• [Text passage]
/---
Salata’s ability to foster this kind of cooperation led to what he considers one of his “greatest career achievements” — establishing an important population of the critically endangered least Bell’s vireo.
In 1984, Salata began working on Camp Pendleton Marine Corps Base as part of a 15-year intensive monitoring program for the rare songbird. At that time, the total population of the vireo throught its range (from Mexico to Southern California) was only about 300 pairs. Increasing that number was no small feat. “The project involved extensive and intensive nest searches, removal of cowbird eggs and young from vireo nests, cowbird trapping, and the banding and color-marking of adult and juvenile vireos,” Salata says. In addition the biological work, Salata also had to apply his communication skills to facilitate a working relationship between the Base and the Service. “It can involve additional work for federal agencies, like the military in this case, to understand and comply with the Endangered Species Act side of things — and no one likes extra work — but once we help them understand that they can complete their mission while helping us with ours, it becomes a win-win.”
Perhaps we could even call it a win-win-win. After all, the wildlife certainly benefit from such coordination. The vireo population on the Base, for instance, responded to the inter-agency cooperation — increasing from about 20 pairs in 1980 to about 800 pairs in the mid- to late 1990s. The Camp Pendleton vireo population remains as the premiere population of this species. In addition to this professional milestone, Salata’s time at Camp Pendleton impacted his personal life as well. His work involved regular coordination with Base personnel, including his future wife who was the Base wildlife biologist. The two met in graduate school and are still sharing the same “nest.” What is it they say about birds of a feather?
\---
• [Available data]
/---
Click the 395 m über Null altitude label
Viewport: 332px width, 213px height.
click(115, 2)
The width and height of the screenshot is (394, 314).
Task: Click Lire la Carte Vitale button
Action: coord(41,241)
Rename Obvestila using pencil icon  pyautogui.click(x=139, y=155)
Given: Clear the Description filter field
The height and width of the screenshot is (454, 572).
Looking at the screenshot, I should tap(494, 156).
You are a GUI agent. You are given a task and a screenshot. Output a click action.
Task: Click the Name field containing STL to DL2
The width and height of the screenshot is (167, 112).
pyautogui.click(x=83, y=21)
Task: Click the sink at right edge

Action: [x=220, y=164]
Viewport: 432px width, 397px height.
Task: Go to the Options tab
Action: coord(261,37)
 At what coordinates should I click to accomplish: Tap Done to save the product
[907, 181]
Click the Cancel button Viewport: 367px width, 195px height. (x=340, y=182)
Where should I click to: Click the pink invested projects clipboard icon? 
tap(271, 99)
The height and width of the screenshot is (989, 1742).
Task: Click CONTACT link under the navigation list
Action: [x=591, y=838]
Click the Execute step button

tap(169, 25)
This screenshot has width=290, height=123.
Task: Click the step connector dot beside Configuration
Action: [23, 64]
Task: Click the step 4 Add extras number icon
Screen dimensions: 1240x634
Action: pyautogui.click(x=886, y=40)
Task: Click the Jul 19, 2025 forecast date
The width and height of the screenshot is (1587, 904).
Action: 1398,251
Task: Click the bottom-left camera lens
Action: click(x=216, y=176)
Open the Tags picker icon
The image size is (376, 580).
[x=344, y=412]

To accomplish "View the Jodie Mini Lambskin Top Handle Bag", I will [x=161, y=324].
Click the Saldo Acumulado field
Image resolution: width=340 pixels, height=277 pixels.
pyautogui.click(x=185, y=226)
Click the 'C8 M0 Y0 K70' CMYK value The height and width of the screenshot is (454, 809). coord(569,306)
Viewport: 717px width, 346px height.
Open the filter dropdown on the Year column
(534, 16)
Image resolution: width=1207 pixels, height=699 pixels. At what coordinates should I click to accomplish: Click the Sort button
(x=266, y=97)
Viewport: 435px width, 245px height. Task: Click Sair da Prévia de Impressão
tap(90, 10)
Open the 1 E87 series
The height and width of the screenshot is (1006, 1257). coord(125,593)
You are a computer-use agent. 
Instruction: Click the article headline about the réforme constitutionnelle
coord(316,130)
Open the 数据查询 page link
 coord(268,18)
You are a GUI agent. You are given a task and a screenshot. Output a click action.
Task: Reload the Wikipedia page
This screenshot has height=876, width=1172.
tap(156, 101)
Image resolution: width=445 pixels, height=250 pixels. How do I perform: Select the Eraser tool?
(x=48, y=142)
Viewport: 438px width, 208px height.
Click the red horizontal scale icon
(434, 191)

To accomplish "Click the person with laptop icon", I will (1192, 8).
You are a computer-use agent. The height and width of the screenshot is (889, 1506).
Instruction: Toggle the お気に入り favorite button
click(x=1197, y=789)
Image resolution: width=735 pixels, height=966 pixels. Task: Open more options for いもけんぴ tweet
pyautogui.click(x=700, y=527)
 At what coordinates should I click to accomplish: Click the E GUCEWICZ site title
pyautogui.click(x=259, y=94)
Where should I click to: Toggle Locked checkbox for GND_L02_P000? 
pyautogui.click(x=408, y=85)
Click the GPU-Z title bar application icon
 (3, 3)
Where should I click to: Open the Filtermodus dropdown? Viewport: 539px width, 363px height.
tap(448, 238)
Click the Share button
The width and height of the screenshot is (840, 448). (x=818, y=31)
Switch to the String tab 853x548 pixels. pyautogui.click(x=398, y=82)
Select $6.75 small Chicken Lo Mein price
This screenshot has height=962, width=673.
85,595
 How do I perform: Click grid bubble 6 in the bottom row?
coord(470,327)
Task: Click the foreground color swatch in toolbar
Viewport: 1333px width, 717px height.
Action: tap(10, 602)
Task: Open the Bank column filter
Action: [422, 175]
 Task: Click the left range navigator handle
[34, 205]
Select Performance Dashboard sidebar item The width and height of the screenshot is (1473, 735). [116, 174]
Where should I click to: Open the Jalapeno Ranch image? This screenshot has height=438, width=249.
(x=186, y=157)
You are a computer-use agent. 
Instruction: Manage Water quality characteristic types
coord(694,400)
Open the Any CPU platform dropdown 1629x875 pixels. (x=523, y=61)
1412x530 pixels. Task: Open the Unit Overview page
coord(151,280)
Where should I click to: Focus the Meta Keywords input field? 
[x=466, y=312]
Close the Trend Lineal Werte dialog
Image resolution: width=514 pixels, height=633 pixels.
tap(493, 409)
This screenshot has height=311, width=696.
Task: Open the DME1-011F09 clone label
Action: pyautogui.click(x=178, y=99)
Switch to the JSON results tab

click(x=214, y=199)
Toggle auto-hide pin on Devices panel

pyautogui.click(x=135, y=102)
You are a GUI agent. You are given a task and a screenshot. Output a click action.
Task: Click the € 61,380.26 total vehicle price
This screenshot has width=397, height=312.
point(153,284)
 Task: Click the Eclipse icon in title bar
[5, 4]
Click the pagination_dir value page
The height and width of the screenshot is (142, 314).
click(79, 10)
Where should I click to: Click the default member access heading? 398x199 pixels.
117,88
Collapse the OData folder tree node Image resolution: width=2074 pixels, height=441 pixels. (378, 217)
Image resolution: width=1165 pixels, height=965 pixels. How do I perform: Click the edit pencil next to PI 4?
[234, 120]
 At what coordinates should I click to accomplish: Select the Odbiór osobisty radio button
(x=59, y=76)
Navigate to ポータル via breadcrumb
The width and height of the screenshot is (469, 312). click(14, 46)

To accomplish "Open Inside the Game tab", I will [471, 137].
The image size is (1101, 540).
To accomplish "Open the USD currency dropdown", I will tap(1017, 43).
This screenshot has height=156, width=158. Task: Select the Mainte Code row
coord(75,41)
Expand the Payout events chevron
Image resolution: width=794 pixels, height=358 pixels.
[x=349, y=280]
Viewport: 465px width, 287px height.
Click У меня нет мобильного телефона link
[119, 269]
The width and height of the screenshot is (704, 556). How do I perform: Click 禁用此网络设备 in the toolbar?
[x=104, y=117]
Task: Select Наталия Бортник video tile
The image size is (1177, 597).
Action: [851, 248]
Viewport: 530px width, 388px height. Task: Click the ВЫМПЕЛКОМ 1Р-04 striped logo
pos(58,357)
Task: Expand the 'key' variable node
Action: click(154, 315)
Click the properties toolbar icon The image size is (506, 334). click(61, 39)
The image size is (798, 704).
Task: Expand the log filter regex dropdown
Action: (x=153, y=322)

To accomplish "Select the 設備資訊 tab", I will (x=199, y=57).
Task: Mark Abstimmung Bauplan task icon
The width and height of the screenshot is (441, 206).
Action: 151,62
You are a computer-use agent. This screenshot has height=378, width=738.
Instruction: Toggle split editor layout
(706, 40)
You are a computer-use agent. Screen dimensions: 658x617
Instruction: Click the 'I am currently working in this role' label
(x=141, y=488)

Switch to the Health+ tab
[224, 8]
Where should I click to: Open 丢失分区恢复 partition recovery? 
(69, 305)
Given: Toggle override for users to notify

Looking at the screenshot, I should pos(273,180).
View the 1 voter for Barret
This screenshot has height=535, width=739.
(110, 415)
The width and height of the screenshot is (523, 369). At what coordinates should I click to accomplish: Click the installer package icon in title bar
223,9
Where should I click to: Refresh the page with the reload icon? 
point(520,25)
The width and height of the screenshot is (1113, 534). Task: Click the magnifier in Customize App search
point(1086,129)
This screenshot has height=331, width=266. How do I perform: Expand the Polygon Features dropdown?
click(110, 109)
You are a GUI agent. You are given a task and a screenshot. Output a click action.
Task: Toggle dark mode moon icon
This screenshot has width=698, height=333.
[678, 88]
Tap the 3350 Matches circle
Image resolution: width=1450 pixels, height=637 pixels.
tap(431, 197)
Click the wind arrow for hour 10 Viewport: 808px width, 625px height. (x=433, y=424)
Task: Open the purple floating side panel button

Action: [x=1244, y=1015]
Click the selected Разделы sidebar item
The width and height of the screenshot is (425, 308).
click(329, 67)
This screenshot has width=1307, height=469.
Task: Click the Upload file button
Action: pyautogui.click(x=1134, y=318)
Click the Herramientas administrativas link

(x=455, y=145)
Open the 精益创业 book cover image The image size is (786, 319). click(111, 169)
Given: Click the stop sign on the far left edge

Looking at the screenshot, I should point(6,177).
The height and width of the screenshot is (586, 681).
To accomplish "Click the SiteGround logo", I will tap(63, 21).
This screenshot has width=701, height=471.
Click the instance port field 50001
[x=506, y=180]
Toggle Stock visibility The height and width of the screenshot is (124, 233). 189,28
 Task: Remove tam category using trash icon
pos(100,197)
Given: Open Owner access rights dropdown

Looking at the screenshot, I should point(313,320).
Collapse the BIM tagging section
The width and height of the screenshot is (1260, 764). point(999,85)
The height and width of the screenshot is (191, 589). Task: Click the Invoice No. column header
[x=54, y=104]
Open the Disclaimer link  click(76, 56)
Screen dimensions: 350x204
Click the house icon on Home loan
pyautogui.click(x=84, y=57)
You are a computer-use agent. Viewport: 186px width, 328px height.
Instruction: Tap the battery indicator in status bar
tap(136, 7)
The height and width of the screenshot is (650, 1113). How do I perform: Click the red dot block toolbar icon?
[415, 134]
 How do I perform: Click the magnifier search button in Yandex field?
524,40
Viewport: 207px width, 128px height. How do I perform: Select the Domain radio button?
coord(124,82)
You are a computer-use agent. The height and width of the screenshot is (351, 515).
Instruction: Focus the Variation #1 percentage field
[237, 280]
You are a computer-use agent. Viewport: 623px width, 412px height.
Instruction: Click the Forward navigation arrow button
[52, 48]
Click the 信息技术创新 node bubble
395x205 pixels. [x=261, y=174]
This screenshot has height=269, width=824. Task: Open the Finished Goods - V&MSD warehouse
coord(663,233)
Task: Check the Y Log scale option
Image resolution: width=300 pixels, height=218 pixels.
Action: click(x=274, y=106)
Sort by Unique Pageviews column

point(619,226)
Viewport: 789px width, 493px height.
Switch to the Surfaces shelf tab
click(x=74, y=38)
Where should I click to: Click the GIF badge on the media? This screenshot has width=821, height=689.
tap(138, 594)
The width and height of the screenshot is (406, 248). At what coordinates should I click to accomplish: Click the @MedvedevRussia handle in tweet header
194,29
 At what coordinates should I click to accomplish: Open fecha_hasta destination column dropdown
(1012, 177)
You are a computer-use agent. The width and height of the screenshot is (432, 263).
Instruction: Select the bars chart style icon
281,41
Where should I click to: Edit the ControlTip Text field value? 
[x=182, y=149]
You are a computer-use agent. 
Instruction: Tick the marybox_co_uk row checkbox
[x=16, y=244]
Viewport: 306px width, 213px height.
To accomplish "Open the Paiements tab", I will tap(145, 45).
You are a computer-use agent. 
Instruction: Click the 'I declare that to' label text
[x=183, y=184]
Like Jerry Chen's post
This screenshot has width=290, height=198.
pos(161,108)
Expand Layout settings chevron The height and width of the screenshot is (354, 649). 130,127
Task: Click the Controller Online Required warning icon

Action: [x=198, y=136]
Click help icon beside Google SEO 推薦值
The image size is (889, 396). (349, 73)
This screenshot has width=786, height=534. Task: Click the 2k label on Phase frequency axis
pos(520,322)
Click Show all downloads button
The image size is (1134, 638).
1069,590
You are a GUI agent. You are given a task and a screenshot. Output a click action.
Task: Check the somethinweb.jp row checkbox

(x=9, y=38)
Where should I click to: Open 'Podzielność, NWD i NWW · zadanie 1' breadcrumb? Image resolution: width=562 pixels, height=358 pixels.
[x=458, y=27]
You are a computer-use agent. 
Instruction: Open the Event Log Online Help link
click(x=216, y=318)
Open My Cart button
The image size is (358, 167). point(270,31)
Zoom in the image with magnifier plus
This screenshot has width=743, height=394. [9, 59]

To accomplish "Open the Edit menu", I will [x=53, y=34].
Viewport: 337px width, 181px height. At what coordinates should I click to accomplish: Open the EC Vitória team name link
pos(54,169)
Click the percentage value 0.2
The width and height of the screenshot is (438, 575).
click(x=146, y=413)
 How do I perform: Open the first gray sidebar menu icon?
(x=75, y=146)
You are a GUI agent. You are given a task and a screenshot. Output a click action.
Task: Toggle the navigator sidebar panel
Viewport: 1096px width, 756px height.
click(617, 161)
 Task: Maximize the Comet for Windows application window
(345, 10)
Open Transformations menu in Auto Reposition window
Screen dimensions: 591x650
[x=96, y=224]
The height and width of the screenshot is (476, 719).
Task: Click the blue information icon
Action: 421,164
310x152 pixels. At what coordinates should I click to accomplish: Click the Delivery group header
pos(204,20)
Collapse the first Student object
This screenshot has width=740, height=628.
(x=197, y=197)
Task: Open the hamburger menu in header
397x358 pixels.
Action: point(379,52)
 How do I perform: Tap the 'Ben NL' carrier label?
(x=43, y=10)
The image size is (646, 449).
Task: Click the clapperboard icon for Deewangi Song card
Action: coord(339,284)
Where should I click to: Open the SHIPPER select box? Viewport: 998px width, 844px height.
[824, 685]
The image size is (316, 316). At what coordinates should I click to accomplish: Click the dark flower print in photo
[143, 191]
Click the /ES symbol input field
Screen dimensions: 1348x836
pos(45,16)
\---
• [What you need to do] Repeat word for word the part of the passage above on Salata and the least Bell's vireo that begins at the words "Salata’s ability to" and stops after "least Bell’s vireo.".

• [Output of the task]
Salata’s ability to foster this kind of cooperation led to what he considers one of his “greatest career achievements” — establishing an important population of the critically endangered least Bell’s vireo.